# Fished the inlet



## rickyble (Apr 28, 2011)

Yesterday a friend and I rented a jon boat and trolled and fished the inlet from Huntington beach inlet almost to alantic ave. Not even a bite. Used live shrimp, minnows, salted shrimp, gulp, and verious lures... Bottom and top fished. Not even one bite. Not a nipple. It was one of the few times in my life I have not caught anything...On the other hand it was a beautiful January day in the land of the palm trees. Happy new year and keep fishing.


----------



## duskandlily (Jan 4, 2021)

rickyble said:


> Yesterday a friend and I rented a jon boat and trolled and fished the inlet from Huntington beach inlet almost to alantic ave. Not even a bite. Used live shrimp, minnows, salted shrimp, gulp, and verious lures... Bottom and top fished. Not even one bite. Not a nipple. It was one of the few times in my life I have not caught anything...On the other hand it was a beautiful January day in the land of the palm trees. Happy new year and keep fishing.
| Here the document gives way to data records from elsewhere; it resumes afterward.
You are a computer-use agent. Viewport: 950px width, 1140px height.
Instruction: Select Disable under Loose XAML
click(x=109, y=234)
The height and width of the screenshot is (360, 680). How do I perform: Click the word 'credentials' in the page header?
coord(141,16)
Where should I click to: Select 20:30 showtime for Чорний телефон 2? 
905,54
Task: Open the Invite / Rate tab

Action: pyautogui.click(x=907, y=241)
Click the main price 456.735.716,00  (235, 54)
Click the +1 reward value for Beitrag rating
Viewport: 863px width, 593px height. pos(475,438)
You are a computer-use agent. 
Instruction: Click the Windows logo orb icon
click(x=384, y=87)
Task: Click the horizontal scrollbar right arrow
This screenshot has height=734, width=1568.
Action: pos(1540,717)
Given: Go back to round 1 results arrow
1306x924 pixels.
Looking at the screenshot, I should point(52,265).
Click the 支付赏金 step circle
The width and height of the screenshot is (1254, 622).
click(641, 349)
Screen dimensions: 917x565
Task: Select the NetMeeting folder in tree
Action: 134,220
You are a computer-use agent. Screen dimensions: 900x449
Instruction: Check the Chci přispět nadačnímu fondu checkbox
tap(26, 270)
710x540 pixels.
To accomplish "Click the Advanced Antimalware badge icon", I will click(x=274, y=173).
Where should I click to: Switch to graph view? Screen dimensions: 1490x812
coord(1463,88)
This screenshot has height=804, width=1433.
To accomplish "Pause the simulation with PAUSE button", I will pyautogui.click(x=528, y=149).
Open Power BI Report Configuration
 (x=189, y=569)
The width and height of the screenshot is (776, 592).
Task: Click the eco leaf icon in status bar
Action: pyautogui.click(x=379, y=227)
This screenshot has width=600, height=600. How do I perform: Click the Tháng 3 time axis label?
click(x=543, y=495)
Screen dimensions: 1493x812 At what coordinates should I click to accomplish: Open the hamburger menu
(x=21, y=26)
I wanna fish off a pier/beach in NJ but its really cold. I got a sabiki rig, a couple of suspending jerkbaits (a larger one and a smaller one), some berkley gulp minnows/swimming mullet, a bunch of jig heads/weights, a couple of storm shad swimbaits, some cut squid and finger mullet from killer bee baits, and a 2 oz bucktail. I was thinking of cutting the cut squid into thin strips, putting them on the bucktail, and doing a slow retrieve. I was also thinking of putting the entire finger mullet on a carolina rig, or cutting it up and putting it on a hi low with the cut squid. I have no clue as to whether the sabiki works or not, but if it does, ill probably put whatever live bait i can catch on a carolina rig and live line it. I just need some tips and responses to all of this to know whether it'll work or not.


----------



## jjirons69 (Dec 17, 2020)

Dang! Nothing.


----------